Progrès
Dans les nouveaux locaux d’Arvalis à Ploërmel, Benjamin Collin, ingénieur régional Bretagne chez Arvalis démarre la matinée avec quelques constats : depuis 1960 jusqu’à aujourd’hui, les températures ont augmenté, et ce partout en Bretagne, avec en moyenne + 1 °C par rapport aux moyennes saisonnières (hiver comme été), d’après les analyses de données de 4 stations météo (Ploërmel, Rostrenen, Fougères, Dinard). Ces hausses ont d’ores et déjà des impacts sur les cultures qui arrivent à maturité plus rapidement, dû à un raccourcissement du cycle végétal.
Quel pronostic à l’horizon 2070 ?
Les températures vont continuer d’augmenter partout en Bretagne, et le raccourcissement du cycle des cultures va s’accentuer (- 20 jours supplémentaires sur maïs fourrage, – 56 jours supplémentaires sur maïs grain). Bien que la pluviométrie annuelle soit stable dans ce scénario futur, l’irrégularité des précipitations génère des excès et des déficits. Ceci implique des périodes de fort stress hydrique en été, induisant des pertes de rendement en blé ainsi qu’en maïs. Sur le plan des bioagresseurs, les prédictions suggèrent un développement accru du piétin échaudage.
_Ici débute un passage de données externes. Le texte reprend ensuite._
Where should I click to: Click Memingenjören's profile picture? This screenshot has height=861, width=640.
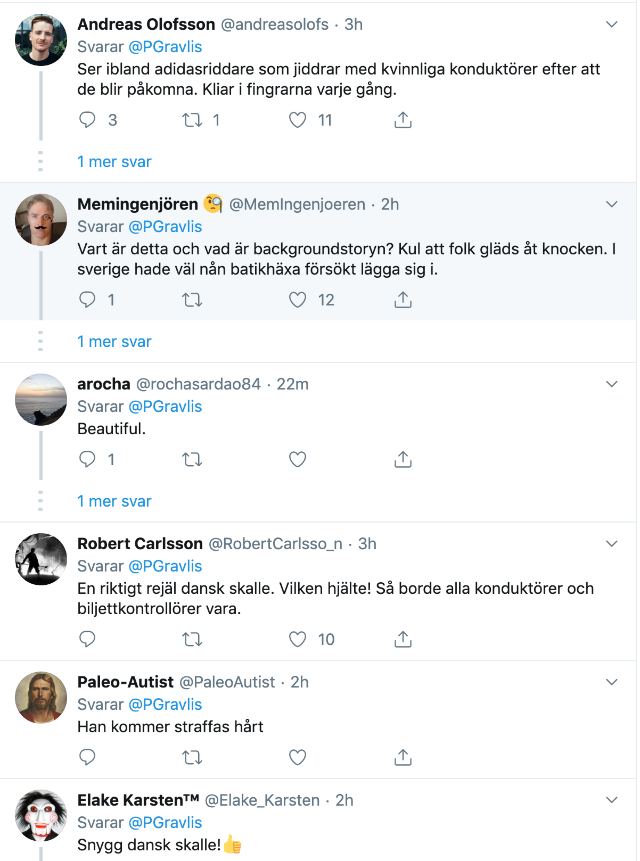coord(41,219)
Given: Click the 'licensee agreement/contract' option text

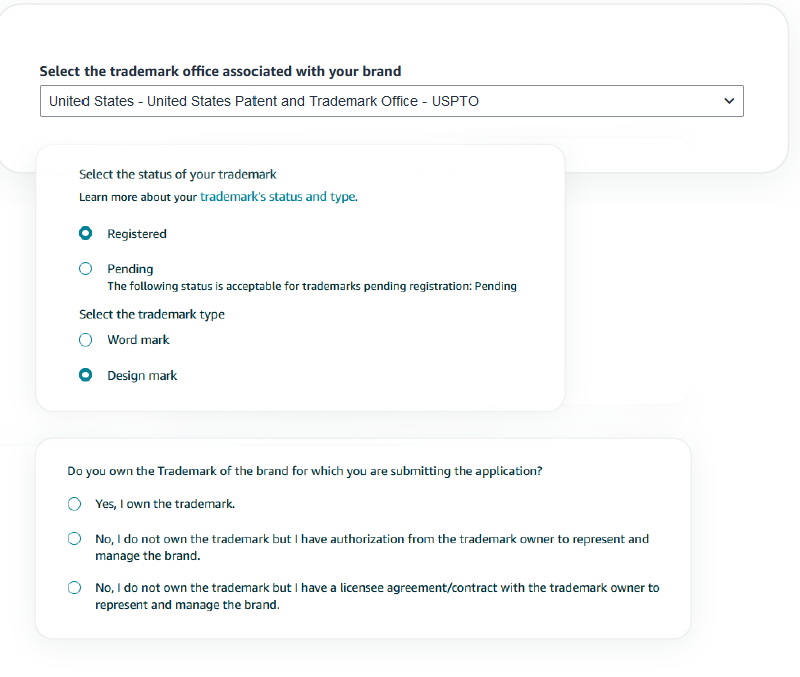Looking at the screenshot, I should [x=377, y=596].
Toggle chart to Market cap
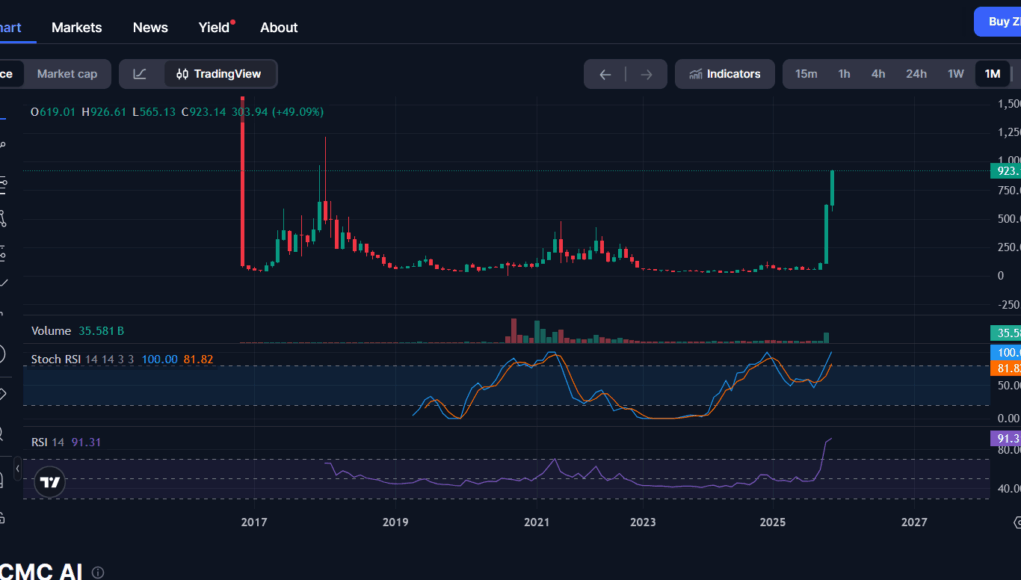This screenshot has height=580, width=1021. point(67,74)
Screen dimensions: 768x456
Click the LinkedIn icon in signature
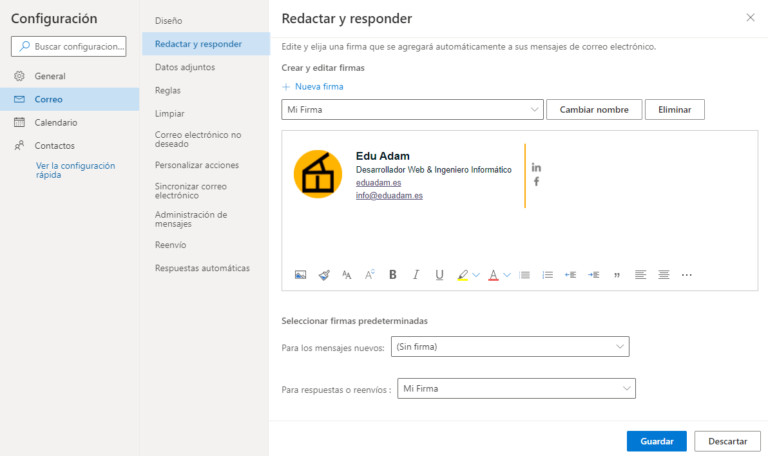pyautogui.click(x=536, y=166)
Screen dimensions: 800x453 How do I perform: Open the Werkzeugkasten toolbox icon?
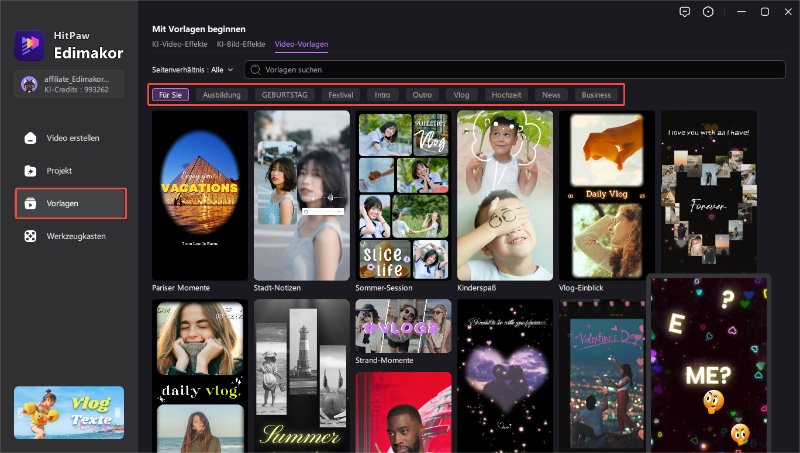click(x=31, y=236)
L’ambiance est agitée dans la salle, ces annonces sont déroutantes pour les agriculteurs. Benjamin Collin poursuit son propos en énonçant différents leviers d’adaptation. Le premier levier est l’amélioration variétale, secteur où de nombreux progrès sont attendus, notamment sur l’aspect tolérance stress hydrique des cultures. L’itinéraire technique peut lui aussi être adapté pour compenser les aléas climatiques : pour temporiser l’intensité des stress hydriques, le plus gros enjeu est de limiter le tassement des sols afin d’avoir une structure permettant un enracinement des cultures optimal et efficace pour absorber l’eau. Pour aller plus loin dans la réflexion autour de l’adaptation des systèmes agricoles, le projet Climatveg est en cours. Accompagné de groupes de travail d’agriculteurs, ce projet permettra d’évaluer plusieurs scénarios d’adaptation par la modification de l’assolement et d’anticiper les conséquences économiques, sociales et agronomiques de tels changements.
Agriculture et carbone : un duo complexe
La journée se poursuit par la visite de l’exploitation agricole du Lycée agricole de la Touche, et entre autres, de son méthaniseur en cogénération d’électricité et de chaleur. Cette visite introduit le sujet de l’après-midi : atténuer les effets du changement climatique par le stockage du carbone. Dans une salle avec vue panoramique sur l’élevage laitier de 150 vaches du lycée, Sylvain Foray, référent Carbone chez Innoval, entame un quiz lançant des échanges autour de l’agriculture et de l’environnement. Si l’agriculture est montrée du doigt comme un secteur émetteur de gaz à effet de serre, l’élevage contribuant à 12 % des gaz à effet de serre en France, elle possède également des atouts importants pour réguler ces émissions, comme l’atteste le nombre grandissant de diagnostics d’empreinte carbone (Cap2ER, MyEasyCarbon) et de label (Bas carbone), de filières (Blé sols vivants, Colza bas carbone), et de dispositifs de financement pour le stockage du carbone dans les sols (Livelihoods Funds). Décortiquant les postes d’émission d’un élevage laitier, Sylvain Foray expose ensuite les principaux leviers pour réduire l’empreinte carbone du lait : améliorer la productivité par vache, âge des génisses au vêlage, modifier la rotation pour réduire les apports en fertilisants azotés (lié aux émissions de protoxyde d’azote), augmenter l’autonomie protéique par des fourrages de qualité, etc.
Le programme de cette journée intense a permis d’aborder plusieurs dimensions de ce vaste sujet et a été apprécié par les agriculteurs qui souhaitent approfondir certains sujets, notamment sur les nouvelles techniques de sélection variétale (NBT), l’optimisation de la gestion des déjections animales, élaborer un plan d’action suite à un bilan carbone. Voilà de quoi enrichir le programme des prochaines réunions groupes de progrès Eureden.